__PROMPT__
Reproduce the following material line for line, without any alteration.

__RECORDS SHOWN__
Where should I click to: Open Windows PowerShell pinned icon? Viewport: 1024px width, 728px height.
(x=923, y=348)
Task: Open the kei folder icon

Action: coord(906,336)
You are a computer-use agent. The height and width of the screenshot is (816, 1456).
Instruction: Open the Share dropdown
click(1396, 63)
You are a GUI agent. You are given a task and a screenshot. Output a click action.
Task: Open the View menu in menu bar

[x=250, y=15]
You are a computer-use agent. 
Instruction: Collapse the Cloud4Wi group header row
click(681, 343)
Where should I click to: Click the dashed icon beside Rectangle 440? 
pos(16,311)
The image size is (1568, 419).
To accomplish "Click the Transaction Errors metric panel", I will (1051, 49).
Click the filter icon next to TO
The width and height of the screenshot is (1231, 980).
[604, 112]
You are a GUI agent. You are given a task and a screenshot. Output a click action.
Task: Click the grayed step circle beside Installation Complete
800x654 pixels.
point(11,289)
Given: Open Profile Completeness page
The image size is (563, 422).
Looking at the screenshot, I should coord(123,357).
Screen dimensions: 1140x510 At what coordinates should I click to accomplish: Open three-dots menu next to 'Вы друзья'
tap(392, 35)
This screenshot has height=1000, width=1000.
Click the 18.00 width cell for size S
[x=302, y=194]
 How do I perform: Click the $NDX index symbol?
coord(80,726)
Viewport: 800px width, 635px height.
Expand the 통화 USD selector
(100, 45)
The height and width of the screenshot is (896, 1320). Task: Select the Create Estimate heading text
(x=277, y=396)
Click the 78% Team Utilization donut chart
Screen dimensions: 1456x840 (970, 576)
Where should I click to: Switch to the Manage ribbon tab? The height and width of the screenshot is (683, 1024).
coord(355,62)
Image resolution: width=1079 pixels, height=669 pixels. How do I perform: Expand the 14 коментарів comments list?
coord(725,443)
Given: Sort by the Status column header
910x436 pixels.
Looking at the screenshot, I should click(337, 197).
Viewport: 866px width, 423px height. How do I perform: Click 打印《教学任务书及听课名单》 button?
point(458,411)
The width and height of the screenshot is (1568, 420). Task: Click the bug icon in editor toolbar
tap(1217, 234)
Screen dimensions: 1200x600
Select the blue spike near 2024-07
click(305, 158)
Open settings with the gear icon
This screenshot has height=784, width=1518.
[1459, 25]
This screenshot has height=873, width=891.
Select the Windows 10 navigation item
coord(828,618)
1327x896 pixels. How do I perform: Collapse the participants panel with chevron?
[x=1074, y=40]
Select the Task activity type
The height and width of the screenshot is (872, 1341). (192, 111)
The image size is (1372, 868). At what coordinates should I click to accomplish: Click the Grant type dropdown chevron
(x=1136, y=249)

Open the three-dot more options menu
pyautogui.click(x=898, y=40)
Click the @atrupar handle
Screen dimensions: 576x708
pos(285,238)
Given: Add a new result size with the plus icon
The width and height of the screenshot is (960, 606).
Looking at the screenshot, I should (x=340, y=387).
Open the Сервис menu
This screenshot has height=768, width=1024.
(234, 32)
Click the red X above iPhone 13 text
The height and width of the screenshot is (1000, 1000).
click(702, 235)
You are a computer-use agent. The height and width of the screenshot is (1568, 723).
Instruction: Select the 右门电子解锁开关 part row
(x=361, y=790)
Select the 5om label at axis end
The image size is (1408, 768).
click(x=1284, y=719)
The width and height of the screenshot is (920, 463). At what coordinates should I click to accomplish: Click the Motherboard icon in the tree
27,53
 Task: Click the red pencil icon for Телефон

__ANSWER TO THIS PROBLEM__
Where should I click to: Open Windows PowerShell pinned icon? Viewport: 1024px width, 728px height.
(x=923, y=348)
Task: Open the kei folder icon

Action: coord(906,336)
You are a computer-use agent. The height and width of the screenshot is (816, 1456).
Instruction: Open the Share dropdown
click(1396, 63)
You are a GUI agent. You are given a task and a screenshot. Output a click action.
Task: Open the View menu in menu bar

[x=250, y=15]
You are a computer-use agent. 
Instruction: Collapse the Cloud4Wi group header row
click(681, 343)
Where should I click to: Click the dashed icon beside Rectangle 440? 
pos(16,311)
The image size is (1568, 419).
To accomplish "Click the Transaction Errors metric panel", I will (1051, 49).
Click the filter icon next to TO
The width and height of the screenshot is (1231, 980).
[604, 112]
You are a GUI agent. You are given a task and a screenshot. Output a click action.
Task: Click the grayed step circle beside Installation Complete
800x654 pixels.
point(11,289)
Given: Open Profile Completeness page
The image size is (563, 422).
Looking at the screenshot, I should coord(123,357).
Screen dimensions: 1140x510 At what coordinates should I click to accomplish: Open three-dots menu next to 'Вы друзья'
tap(392, 35)
This screenshot has height=1000, width=1000.
Click the 18.00 width cell for size S
[x=302, y=194]
 How do I perform: Click the $NDX index symbol?
coord(80,726)
Viewport: 800px width, 635px height.
Expand the 통화 USD selector
(100, 45)
The height and width of the screenshot is (896, 1320). Task: Select the Create Estimate heading text
(x=277, y=396)
Click the 78% Team Utilization donut chart
Screen dimensions: 1456x840 (970, 576)
Where should I click to: Switch to the Manage ribbon tab? The height and width of the screenshot is (683, 1024).
coord(355,62)
Image resolution: width=1079 pixels, height=669 pixels. How do I perform: Expand the 14 коментарів comments list?
coord(725,443)
Given: Sort by the Status column header
910x436 pixels.
Looking at the screenshot, I should click(337, 197).
Viewport: 866px width, 423px height. How do I perform: Click 打印《教学任务书及听课名单》 button?
point(458,411)
The width and height of the screenshot is (1568, 420). Task: Click the bug icon in editor toolbar
tap(1217, 234)
Screen dimensions: 1200x600
Select the blue spike near 2024-07
click(305, 158)
Open settings with the gear icon
This screenshot has height=784, width=1518.
[1459, 25]
This screenshot has height=873, width=891.
Select the Windows 10 navigation item
coord(828,618)
1327x896 pixels. How do I perform: Collapse the participants panel with chevron?
[x=1074, y=40]
Select the Task activity type
The height and width of the screenshot is (872, 1341). (192, 111)
The image size is (1372, 868). At what coordinates should I click to accomplish: Click the Grant type dropdown chevron
(x=1136, y=249)

Open the three-dot more options menu
pyautogui.click(x=898, y=40)
Click the @atrupar handle
Screen dimensions: 576x708
pos(285,238)
Given: Add a new result size with the plus icon
The width and height of the screenshot is (960, 606).
Looking at the screenshot, I should (x=340, y=387).
Open the Сервис menu
This screenshot has height=768, width=1024.
(234, 32)
Click the red X above iPhone 13 text
The height and width of the screenshot is (1000, 1000).
click(702, 235)
You are a computer-use agent. The height and width of the screenshot is (1568, 723).
Instruction: Select the 右门电子解锁开关 part row
(x=361, y=790)
Select the 5om label at axis end
The image size is (1408, 768).
click(x=1284, y=719)
The width and height of the screenshot is (920, 463). At what coordinates should I click to accomplish: Click the Motherboard icon in the tree
27,53
 Task: Click the red pencil icon for Телефон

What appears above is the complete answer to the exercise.